Election board hearing officer Joseph Morris said evidence suggests that Emanuel had no intention of terminating his residency in Chicago, left the city only to work for Obama and often told friends he intended to live in Washington for no more than two years.
"Illinois law expressly protects the residential status and electoral rights of Illinois residents who are called to serve the national government," Morris, a Republican attorney in private practice in Chicago, wrote in his 35-page ruling.
Officials have tried to expedite mayoral ballot challenges before the Feb. 22 vote, but the board's decision is almost sure to be challenged in the courts.

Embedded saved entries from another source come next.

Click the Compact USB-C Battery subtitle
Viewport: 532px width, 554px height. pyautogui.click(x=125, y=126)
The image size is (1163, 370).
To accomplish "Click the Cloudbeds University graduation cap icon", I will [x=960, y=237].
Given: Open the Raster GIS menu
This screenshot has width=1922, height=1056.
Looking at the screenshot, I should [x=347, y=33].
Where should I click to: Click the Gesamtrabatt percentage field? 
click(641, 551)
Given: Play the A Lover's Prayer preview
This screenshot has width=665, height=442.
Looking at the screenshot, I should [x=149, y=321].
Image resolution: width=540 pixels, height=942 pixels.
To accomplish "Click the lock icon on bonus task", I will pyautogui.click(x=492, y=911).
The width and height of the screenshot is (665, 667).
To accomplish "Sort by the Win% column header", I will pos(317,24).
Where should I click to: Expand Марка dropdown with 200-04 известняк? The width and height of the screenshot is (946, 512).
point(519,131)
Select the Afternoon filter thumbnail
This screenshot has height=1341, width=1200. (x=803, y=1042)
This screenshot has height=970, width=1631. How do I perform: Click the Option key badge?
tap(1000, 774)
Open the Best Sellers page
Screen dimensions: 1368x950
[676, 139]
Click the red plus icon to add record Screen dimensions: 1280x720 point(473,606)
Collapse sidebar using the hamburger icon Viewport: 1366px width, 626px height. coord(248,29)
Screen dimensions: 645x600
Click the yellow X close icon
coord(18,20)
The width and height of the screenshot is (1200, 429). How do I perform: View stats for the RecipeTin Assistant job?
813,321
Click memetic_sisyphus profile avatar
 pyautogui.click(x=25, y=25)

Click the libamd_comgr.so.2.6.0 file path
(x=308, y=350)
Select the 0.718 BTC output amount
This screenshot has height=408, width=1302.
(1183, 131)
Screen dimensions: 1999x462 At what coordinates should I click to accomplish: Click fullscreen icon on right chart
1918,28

"The hearing officer is sort of like an Italian traffic signal — it's a mere suggestion. He is basically giving his opinion," Paul Green, a political scientist at Roosevelt University in Chicago, said before the ruling was issued.
More than two dozen people challenged Emanuel's candidacy, contending he didn't meet a one-year residency requirement. Emanuel quit his job as Obama's top aide and moved back to Chicago in October after Mayor Richard M. Daley announced he wouldn't seek a seventh term.
Emanuel is part of a crowded field of more than a dozen candidates, including former US Sen. Carol Moseley Braun, US Rep. Danny Davis, former school board president Gery Chico, City Clerk Miguel del Valle and state Sen. James Meeks, the pastor of a South Side mega church.